Jewish community has mixed reaction to report

MONTREAL — Canadian Jewish Congress disagrees with the Bouchard-Taylor commission’s recommendation that judges, Crown prosecutors and police officers should not be permitted to wear religious symbols.


Quebec should fight anti-Semitism, report says

Victor Goldbloom, Congress’ Quebec region president, said such attire is a matter of religious freedom and a ban would effectively bar, for example, an Orthodox Jew from being named to the bench

Overall, however, Goldbloom found the report to be “positive and balanced.”

“We are pleased that a number of things we put before the commission in our brief have found their way into the report. We recognize that reasonable accommodation should not be a one-way street. It should not only be the obligation of the majority to make adjustments for minorities, which is the perception many francophone Quebecers have.”

Goldbloom welcomes the co-chairs’ specific recommendation to combat anti-Semitism, but he thinks negative attitudes toward Jews are largely a result of lack of contact with the community.

While the hearings did “provide a platform for a handful of individuals to say unpleasant things,” Goldbloom said he is disinclined to accuse the process of fanning anti-Semitism or to exaggerate the problem of anti-Semitism in the province generally.

He said he thinks commission co-chairs Gérard Bouchard and Charles Taylor were slow at first to check such comments, but later on in the hearings, they intervened more readily.

“We would have preferred to have had more control over the open-microphone sessions, but the co-chairs are absolutely decent people, and in no way can they be considered to have condoned any of these negative things.”

Goldbloom has undertaken to travel outside the Montreal area, where there are few or no Jews, to speak to francophone groups about the community’s deep roots in Quebec and its “common values” with Quebecers. So far, Goldbloom has been in Drummondville, St. Jean, Quebec City and Trois-Rivières.

“I’d like to emphasize that we must recognize and respect the existential anxiety of our French-speaking brothers and sisters over their language and culture.”

B’nai Brith Canada, which has drawn a direct parallel between the commission’s activities and a rise in anti-Semitism, said the report offers an “overly simplistic and naïve prescription” for overcoming inter-community problems through dialogue and exchange.

“The real and pressing issues surrounding reasonable accommodation will not go away now that this report has been tabled,” said Allan Adel, national chair of B’nai Brith’s League for Human Rights. “The ugly face of bigotry and racism that manifested itself during this process must be confronted head on if we are to constructively move forward on the path of reconciliation aspired to by the authors.

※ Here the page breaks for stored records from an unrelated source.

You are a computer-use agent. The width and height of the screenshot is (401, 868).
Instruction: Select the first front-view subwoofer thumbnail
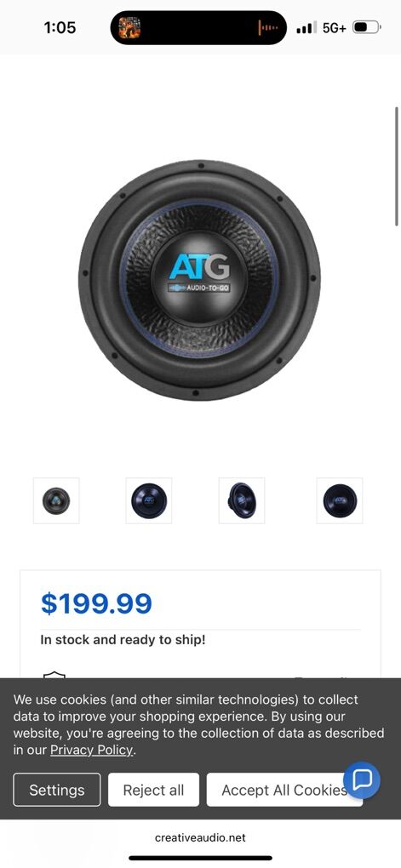pos(56,500)
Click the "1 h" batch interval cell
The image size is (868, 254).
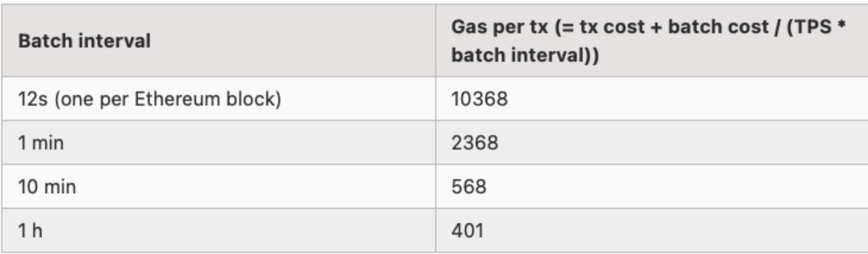point(222,230)
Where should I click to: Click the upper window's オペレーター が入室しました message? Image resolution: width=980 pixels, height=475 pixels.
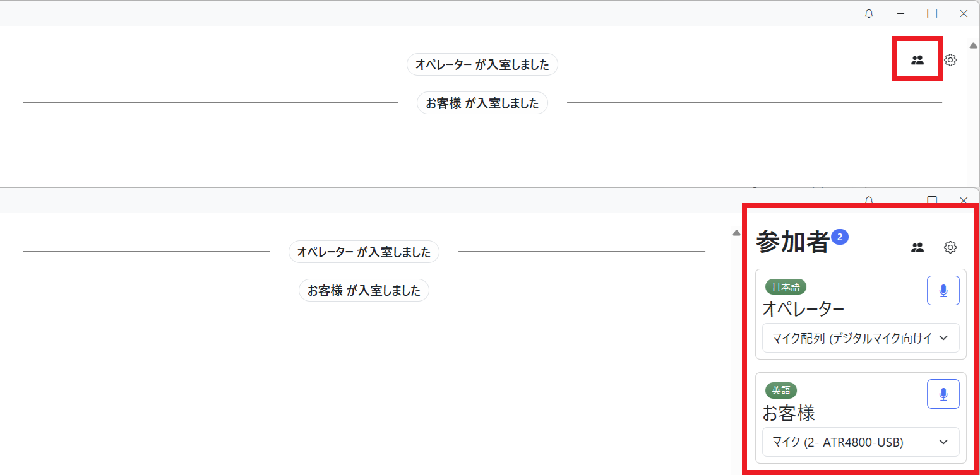click(x=482, y=64)
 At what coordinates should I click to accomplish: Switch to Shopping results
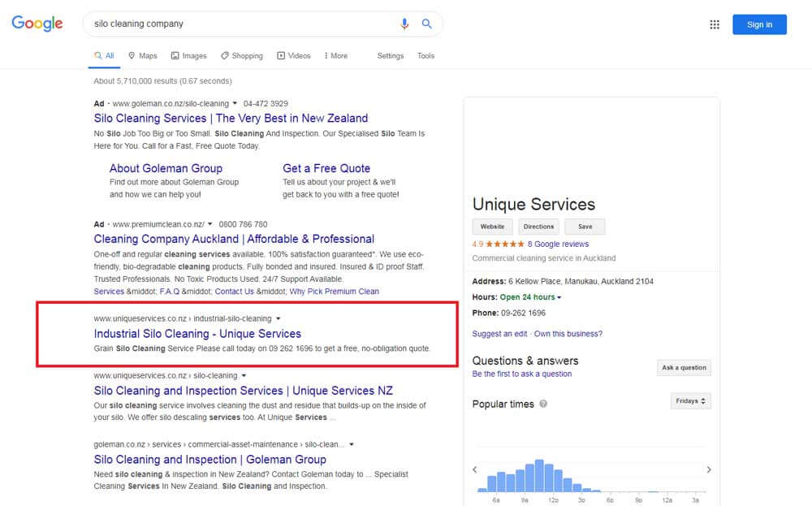tap(241, 56)
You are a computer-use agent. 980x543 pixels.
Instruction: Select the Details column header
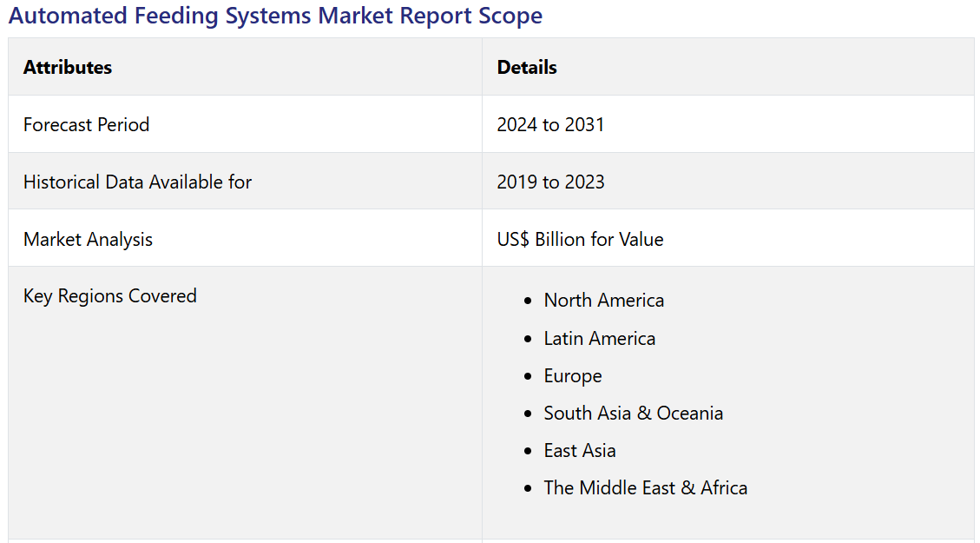click(527, 67)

B’nai Brith recommends the immediate introduction of a province-wide educational campaign to counter prejudice and discrimination.

The report was genuinely welcomed by Alex Werzberger, head of the Coalition of Chassidic Organizations of Outremont.

“It’s definitely going to improve the atmosphere, especially because it is coming from two really respected people,” he said.

“It’s now up to the politicians and other opinion makers to take a leadership role a guide the province in the right direction.”

Werzberger said he is especially glad to see that the commissioners debunked some of the media stories about reasonable accommodation that appeared over the last couple of years, including one about how the YMCA building in Montreal’s Mile End neighbourhood that frosted windows on a women’s fitness room so as not to offend the sensibilities of its chassidic neighbours in a nearby shul and yeshiva.

“The frosting of the YMCA windows [for example] was blown way out of proportion. The stories made it sound like the chassidic congregation was forcing the Y to do something, when in fact there was an agreement between two neighbours and everybody was getting along. It was not at all the way the media painted it.”

Notwithstanding “the garbage” that was voiced by a minority during the hearings, Werzberger is convinced the majority of Quebecers are willing to live in peace with people of different cultures.